Des pesticides interdits dans les cheveux

Le résultat est assez effrayant, car 80 % des écoliers montraient une réelle exposition puisque des résidus de pesticides étaient retrouvés. L’association avait recherché lors de cette enquête 53 pesticides, car ils sont susceptibles d’être des perturbateurs endocriniens. Les scientifiques ont découvert que 35 résidus étaient découverts au moins une fois sur les cheveux des enfants. 13 étaient présents à chacune des vérifications et il faut noter que parmi ces résidus 7 étaient interdits. L’association souhaite préciser qu’il n’est pas possible d’établir une généralité, car l’enquête a été réalisée dans une zone restreinte.
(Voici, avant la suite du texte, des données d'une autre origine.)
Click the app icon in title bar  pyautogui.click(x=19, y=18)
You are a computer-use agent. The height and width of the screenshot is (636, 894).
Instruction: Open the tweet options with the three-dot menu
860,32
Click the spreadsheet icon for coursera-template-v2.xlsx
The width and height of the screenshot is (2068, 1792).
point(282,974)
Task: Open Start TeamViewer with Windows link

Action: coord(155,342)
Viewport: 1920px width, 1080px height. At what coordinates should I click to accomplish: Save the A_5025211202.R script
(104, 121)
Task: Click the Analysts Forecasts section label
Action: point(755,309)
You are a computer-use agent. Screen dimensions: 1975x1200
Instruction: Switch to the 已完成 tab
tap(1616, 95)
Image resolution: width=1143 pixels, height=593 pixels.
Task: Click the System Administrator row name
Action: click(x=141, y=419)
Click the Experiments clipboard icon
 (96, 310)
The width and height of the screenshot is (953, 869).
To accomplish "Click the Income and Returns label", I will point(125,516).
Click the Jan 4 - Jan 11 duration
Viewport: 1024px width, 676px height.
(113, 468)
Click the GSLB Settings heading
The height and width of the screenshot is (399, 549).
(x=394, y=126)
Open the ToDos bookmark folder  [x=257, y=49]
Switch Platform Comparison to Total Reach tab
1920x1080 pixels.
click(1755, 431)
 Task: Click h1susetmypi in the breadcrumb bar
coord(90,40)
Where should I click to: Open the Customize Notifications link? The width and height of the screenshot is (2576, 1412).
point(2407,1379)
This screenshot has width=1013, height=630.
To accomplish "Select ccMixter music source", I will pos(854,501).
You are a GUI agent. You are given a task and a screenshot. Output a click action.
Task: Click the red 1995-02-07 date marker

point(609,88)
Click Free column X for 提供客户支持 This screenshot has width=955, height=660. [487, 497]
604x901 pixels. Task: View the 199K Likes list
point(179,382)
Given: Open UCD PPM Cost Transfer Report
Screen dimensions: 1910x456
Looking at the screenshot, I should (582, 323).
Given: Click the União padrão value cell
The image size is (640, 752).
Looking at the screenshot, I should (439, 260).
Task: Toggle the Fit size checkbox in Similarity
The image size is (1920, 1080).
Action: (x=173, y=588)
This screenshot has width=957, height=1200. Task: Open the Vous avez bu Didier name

Il est nécessaire d’agir aujourd’hui

Les résultats sont toutefois inquiétants puisque les cheveux des enfants présentaient un véritable cocktail de pesticides. L’association justifie tout de même cette étude en précisant que les petits sont particulièrement vulnérables face aux dangers « des perturbateurs endocriniens, ils ne devraient pas y être exposés ». Au vu des résultats de cette enquête, il s’avère judicieux d’agir et c’est d’ailleurs la conclusion du rapport Exppert 3 de l’association Générations Futures. Cette dernière demande ainsi au gouvernement d’agir notamment contre les pays qui veulent « affaiblir arbitrairement la définition des perturbateurs endocriniens ».